Lucas 1 narra que, na época que Herodes reinava sobre a Judeia, havia um sacerdote chamado Zacarias, cuja esposa era Isabel. Ambos eram justos diante de Deus, vivendo irrepreensivelmente em todos os preceitos e mandamentos do Senhor. Mas Isabel era estéril, e eles já eram idosos. Aconteceu que, tendo Zacarias entrado no santuário para queimar incenso, apareceu-lhe o anjo Gabriel, que lhe informou que ele teria um filho, cujo nome seria João; e esse filho foi chamado para preparar o povo de Israel para receber Jesus Cristo.

No sexto mês da gravidez de Isabel, Gabriel foi enviado a uma parente dela chamada Maria. Ele anuncia que, mesmo sendo virgem, ela daria luz a Jesus, o Filho do Altíssimo. Deus iria dá-lo o trono de Davi, e o seu reinado não terá fim. O próprio Espírito Santo desceu sobre ela e a fez conceber. Nos versículos 46-55 temos registrada a canção com que Maria louvou a Deus pelo que Ele estava fazendo por meio dela. É no contexto dessa canção que temos a afirmação que lemos. A partir disso eu quero expor a seguinte doutrina: a fé cristã é a continuação da religião do Antigo Testamento. Primeiramente vou dar sete provas dessa doutrina, então vou explicar porque é tão importante que a gente saiba disso.

DEMONSTRAÇÃO

1. O Senhor começou a revelação do Novo Testamento por meio de um sacerdote do Antigo Testamento. Depois do último livro do Antigo Testamento, Malaquias, o Senhor ficou séculos sem se revelar de maneira especial. Possivelmente houve uma ou outra revelação aqui e ali, mas, se houve, não foi nada que fosse muito necessário, tanto é que nós não temos registro delas. Mas quando Deus decidiu quebrar o silêncio e começar a revelar a nova era que estava por vir, Ele o fez por meio do sacerdote, Zacarias, dizendo a ele qual seria o papel de João Batista nesse novo tempo. Ao escolher um sacerdote, Deus estava demonstrando que o novo testamento era uma continuação da religião judaica e não um rompimento completo com ela. Isso fica mais claro se lembrar o seguinte: qual foi a última profecia do Antigo Testamento? A profecia sobre a vinda de João Batista.

2. Jesus veio para sentar no trono de Davi. É o que o anjo Gabriel diz para Maria, no versículo 32. Ele veio para ser o rei de Israel, o descendente legítimo do rei Davi que iria governar em Jerusalém. Esse reino ainda não foi completamente estabelecido, então nós aguardamos por ele da mesma forma que os judeus, mas nisso temos uma evidência de que essa expectativa de um reino que virá é presente tanto no Antigo quanto no Novo Testamento.
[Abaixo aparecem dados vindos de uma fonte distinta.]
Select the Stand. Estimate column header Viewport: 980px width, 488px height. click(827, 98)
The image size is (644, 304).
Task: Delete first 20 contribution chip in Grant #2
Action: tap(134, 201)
3. Jesus cumpriu várias profecias do Antigo Testamento. Por exemplo, Lucas capítulo 2 nos ensina que o Imperador César Augusto obrigou todo o império a ir para as cidades em que nasceram porque haveria uma contagem da população. Por causa desse censo, José e Maria tiveram que ir para Belém, onde Jesus nasceu. Nesse evento cumpriu-se a profecia registrada em Miqueias 5 de que o futuro rei, que iria restaurar Israel, nasceria em Belém. E poderíamos citar muitos outros exemplos, como o fato de Jesus ter nascido de uma virgem para cumprir Isaías 7.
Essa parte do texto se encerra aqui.